▸ **YOUR TASK**:
Copy the Big Bricks text from "Not procrastinating, as" to "quite done yet.", renaming "Broken" as "Shattered" throughout.
═════ TEXT BLOCK ═════
At the end of November, during some time off from work, I dabbled rendering a series of LEGO models I call Big Bricks. Starting out as a “can I do this?” effort, led to me building variations on that theme. To my surprise, the journey culminated with the blogging of Crime Scene on the Brothers Brick.
The genesis of the big brick.
As I’ve stated before, inspiration comes from various sources. In the case of my Big Bricks, it started when I ran across Chris Maddison’s Brick or Treat. They were great, especially the Zombie brick. I began to wonder if I could create one.
As I dug into the description, I learned that Chris drew inspiration from another source: Cole Blaq’s Enter the Brick. Cole’s creations were spectacular, way above my level, but inspiring. I thought, “I can do that.”
After some trial and error, I had my first brick done. Different from Cole’s, but similar. I played with placement before deciding to create my first render with a pair of bricks. Simple and elegant, Big Bricks would be the start of something more.
Do plastic bricks bleed?
On occasion I let my darker side seep through. Remembering a build that used red flats to represent pooling blood, inspiration struck again. My mind wandered and I envisioned a bleeding broken brick.
Not procrastinating, as I’m prone to do, I started to deconstruct my blue brick. Red rounds and slopes completed the effect. Blue pieces were flung aside. A day after my last render, I released my second one.
Broken did well, getting a decent number of views with a few likes—good for one of my models. But I wasn’t quite done yet.
A crime to remember.
Having a penchant to watch true crime shows, I envisioned the discovery of my broken brick. Rendering a few of the big bricks in yellow, I placed them around the broken one as if watching. The description was simple: ”My, my, my. What could have broken this brick?”
And then I moved on. I realized my broken brick had a floating piece so I fixed that. It was the fixed render that ended up on Flickr, although I left the old version on Mecabricks.
I also played with modeling the bottom of the bricks. The proportions made it easy to carve out the underside. In doing so, I created More Big Bricks to show off the new design. I even modeled a smaller 4x4 brick.
At this point, I was pretty much done with these bricks and was moving on to other experiements. But, there was a request.
Faces can make things creepy.
Checking back on Mecabricks, Kamteey asked, “Why not add a face to the Bricks?” An interesting idea that I hadn’t thought about at the time. Although it broke with the anonymity of the original, it was a worthy challenge.
Using some of the smaller round eyes and candy stripes, I added eyes and brows to the bricks, but no mouth. I didn’t want to get too real here, there was that red blood to worry about. I also played with the broken piece, adding a reverse slope that would fit better with the broken brick.
Once done, I rendered and uploaded it. Because the look with faces was surreal, I called it Creepy Crime Scene. I see the far left brick as a detective, but with the brows they look mean. I wouldn’t judge you if you interpreted them as criminals instead.
═════ DATA RECORDS ═════
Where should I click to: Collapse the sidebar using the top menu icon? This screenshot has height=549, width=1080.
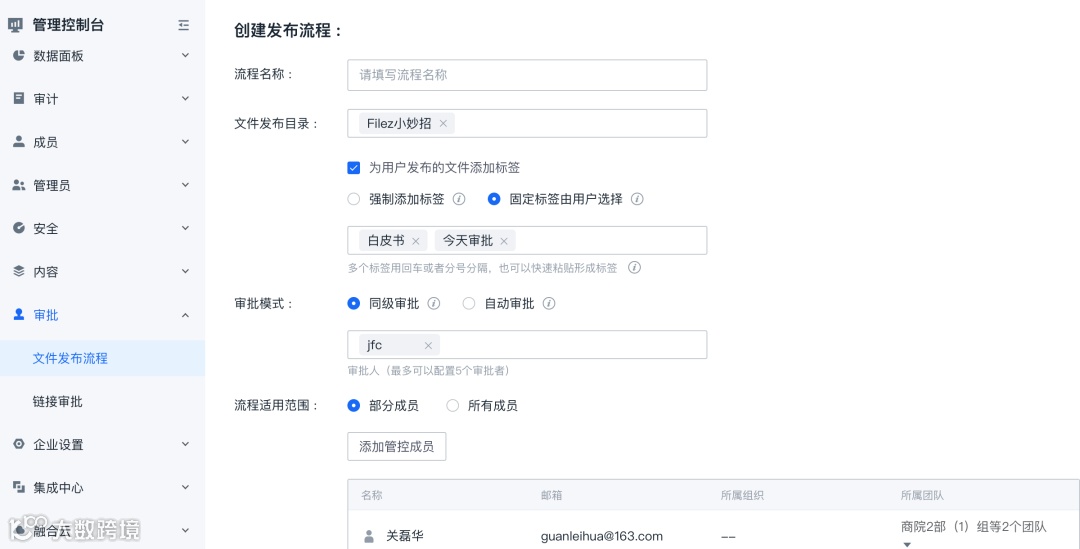[x=183, y=25]
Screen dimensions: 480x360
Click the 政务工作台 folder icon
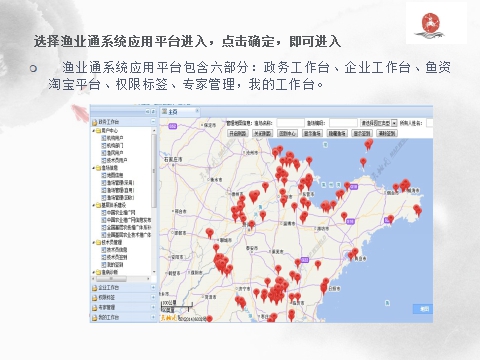point(95,122)
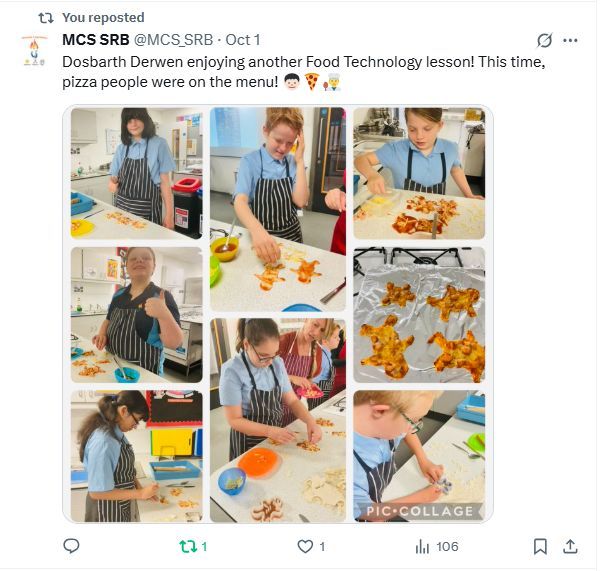Undo the repost with the green icon
This screenshot has height=571, width=607.
pyautogui.click(x=186, y=546)
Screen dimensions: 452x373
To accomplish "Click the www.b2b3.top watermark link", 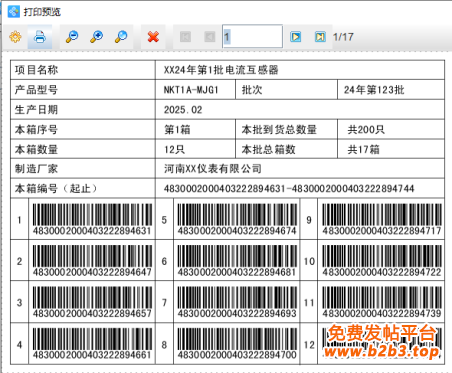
═════
▸ **WRITTEN REPLY**:
Not procrastinating, as I’m prone to do, I started to deconstruct my blue brick. Red rounds and slopes completed the effect. Blue pieces were flung aside. A day after my last render, I released my second one.
Shattered did well, getting a decent number of views with a few likes—good for one of my models. But I wasn’t quite done yet.